What is GDPR? The General Data Protection Services (GDPR) is a law made by the European Union to protect people’s personal information, like names, emails, or even things like where you live or what websites you visit. There needs to be consent given by a person before collecting data.[6] There's also other things that the GDPR clearly states. For example, anyone can ask about the information that one has about them and ask for a change if something is incorrect.[6] Along with this even if a company isn't based in Europe but they collect information about people who do live there they are still required to follow the rules of the GDPR because the law requires it.[6] To follow up with this there isn't a law like this in the United States but California has created something similar which is California Consumer Privacy Act (CCPA).

The California Consumer Privacy Act (CCPA) is a law that helps protect people’s personal information. It gives California residents the right to know what kind of personal data a business collects about them, how it’s used, and who it’s shared with. People can also ask companies to delete their personal information and can say no if they don’t want their data to be sold.

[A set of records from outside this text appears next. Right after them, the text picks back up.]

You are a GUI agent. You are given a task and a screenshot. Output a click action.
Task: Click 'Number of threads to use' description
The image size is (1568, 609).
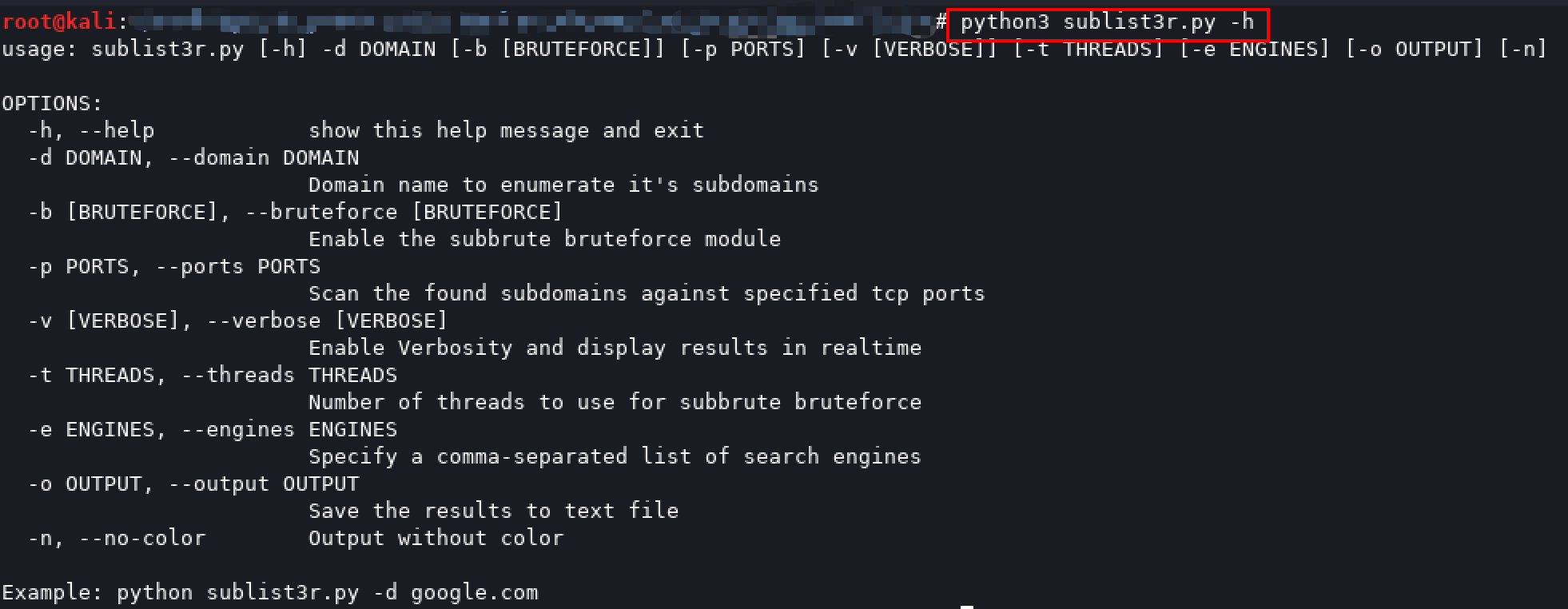pyautogui.click(x=615, y=402)
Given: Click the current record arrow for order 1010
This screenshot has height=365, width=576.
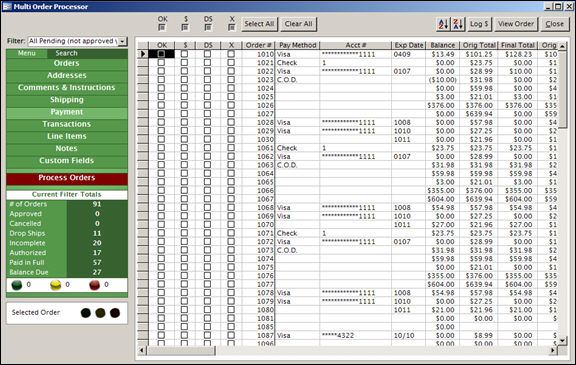Looking at the screenshot, I should tap(143, 54).
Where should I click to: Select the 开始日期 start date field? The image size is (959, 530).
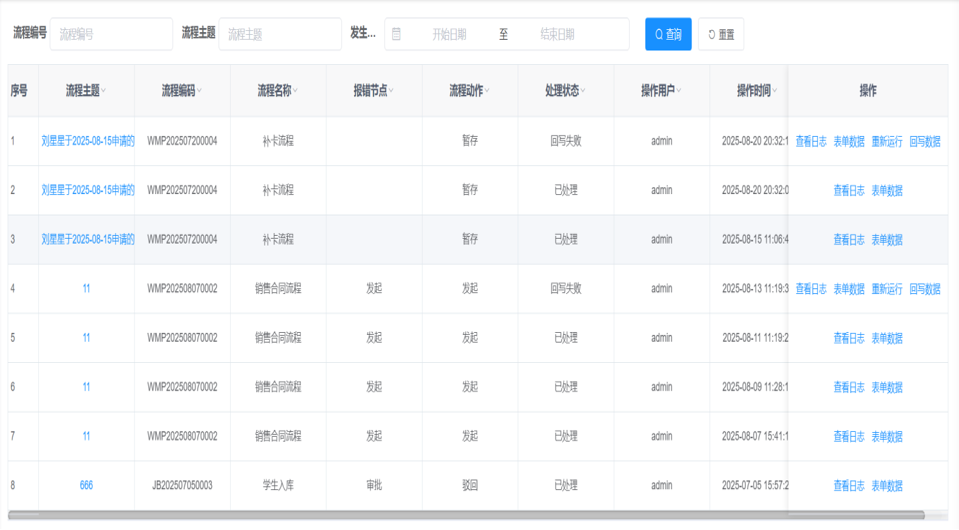(448, 34)
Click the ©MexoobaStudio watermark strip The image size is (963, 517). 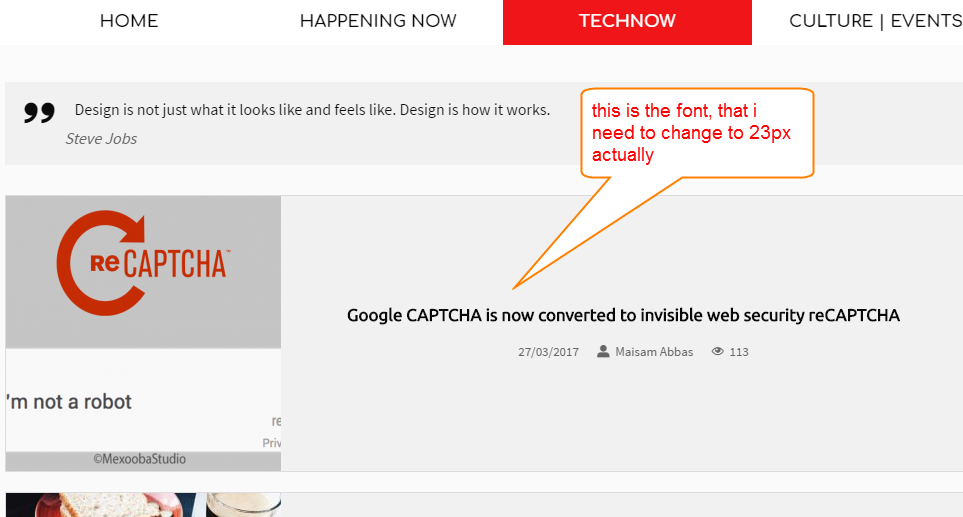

If someone chooses to use these rights, the business isn’t allowed to treat them unfairly or differently because of it.[7] This is what we need all over the country and other states need to start implementing these type of laws to protect citizens information and rights.

In 2020, voters approved an update to the law called the California Privacy Rights Act (CPRA). This update added even more protections starting in 2023. Now, people also have the right to ask companies to fix any wrong information they have about them and to limit how much sensitive information is used or shared.[7] This expands the way people can go about the information getting released. They can make sure that certain information stays concealed while other information can be fixed and correct and can be shared.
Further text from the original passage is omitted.